The rate of CTCAEs for platelets was low with 14% (only grade I) after three cycles but increased to 36% grade I/II after five cycles (with no grade III/IV). These values are comparable to previously published results in a meta-analysis (all: 23%; grade III/IV: 3–4: 4%) [11], but slightly lower than when compared to recent results of prospective trials using [177Lu]Lu-PSMA-617, e.g., in the Lu-PSMA trial (III/IV: 10%) [8], the TheraP-trial (III/IV: 11%) [9] or the VISION trial (III/IV: 7.9%) [10]. Using [177Lu]Lu-PSMA I&T, Heck et al. reported on grade III/IV thrombocytopenia in only 4% [13], which is in line with our findings of no ≥ III CTCAE events. Such observed differences in the rates of serious side effects may be partially explained by the use of different compounds, but we think that the number of treatment cycles, a selection bias (patients with earlier termination of therapy were not considered), the time points of toxicity evaluation, and especially different amount of administered activities may further explain the discordant results (our cohort: 6.0 GBq every 8 weeks, Lu-PSMA: 7.5 GBq every 6 weeks, TheraP: 6.0–8.5 GBq every 6 weeks, VISION: 7.4 GBq every 6 weeks) [7,9,10]. As such, treatment protocol may have a significant impact on the rate of thrombocytopenia. Another aspect of occurrence of side effects might be the duration of therapy, with concomitant increasing absorbed doses to the bone marrow. From RLT with [177Lu]Lu-PSMA-617, it is known that hematologic side effects occur with an acceptable overall frequency and are often reversible [22].

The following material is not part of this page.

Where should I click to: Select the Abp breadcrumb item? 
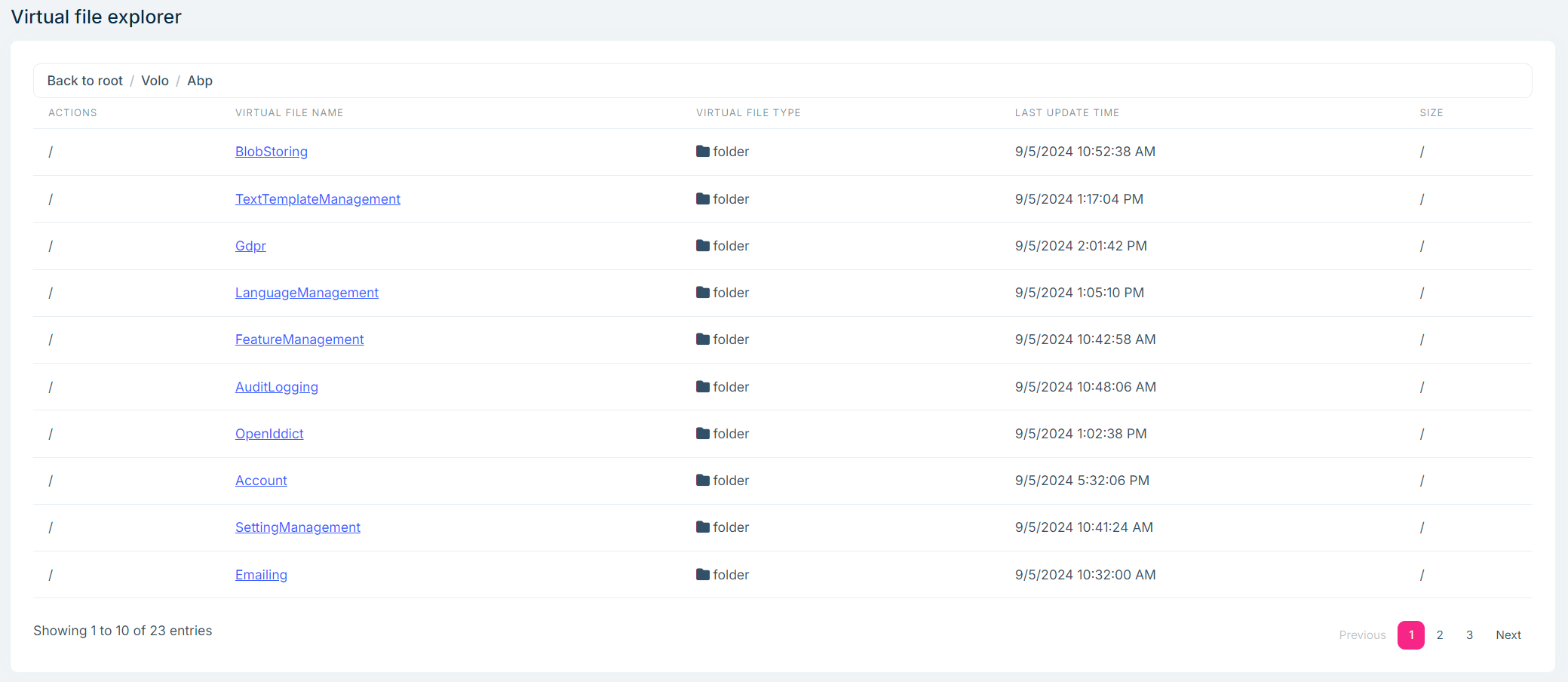coord(200,81)
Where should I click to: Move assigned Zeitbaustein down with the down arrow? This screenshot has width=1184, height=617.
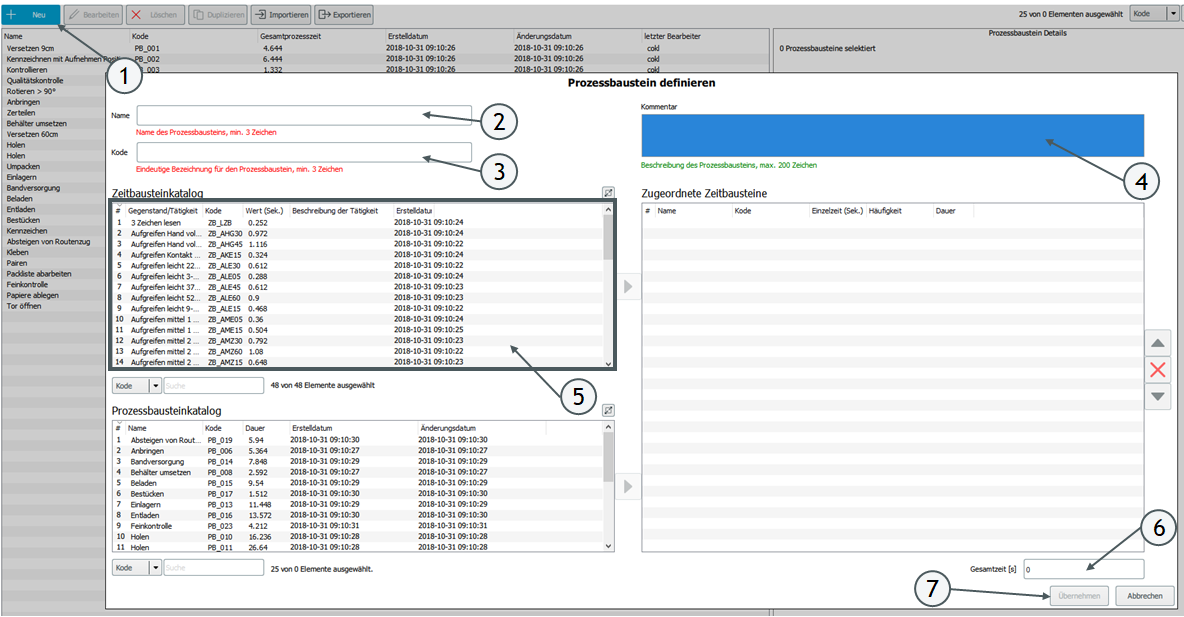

We were able to analyze a smaller fraction of our cohort with an extended follow-up that underwent at least five cycles of therapy and observed increasing nephrotoxicity and, in particular, an increased rate of hematological events, with an absolute decrease in platelet and leukocyte counts of >15%. Future studies investigating [177Lu]Lu-PSMA I&T may also consider absorbed doses, e.g., by analyzing post-therapeutic whole-body single-photon imaging at multiple time points [23].

Our study has several limitations: This retrospective study includes a small sample size, especially for the long follow-up cohort. Treatment and follow-up were not completely standardized, but the therapy was conducted following the same protocol over years and in accordance with current guidelines. In addition, relevant possible adverse events were registered on a regular basis. Unfortunately, we can not provide detailed information on lymphopenia or neutropenia, as these values were not recorded regularly. Future studies investigating the hematologic side effects of [177Lu]Lu-PSMA I&T should also include laboratory values related to lymphopenia or neutropenia. In addition, correlation of pre-therapeutic tumor burden with detailed hematological laboratory values during follow-up would then be possible [24].

5. Conclusions

Prior to treatment with [177Lu]Lu-PSMA I&T, a substantial fraction of patients already showed impaired renal function, anemia, and reduced leukocyte counts. Under ongoing RLT, additional severe nephrotoxicity or hematotoxicity was uncommon. No new severe (grade III/IV) toxicities occurred after three cycles, but low-grade nephro- and hematotoxicity relatively occurred more often after five cycles, which may be linked to either increasing absorbed doses and/or time-dependent factors of toxicity.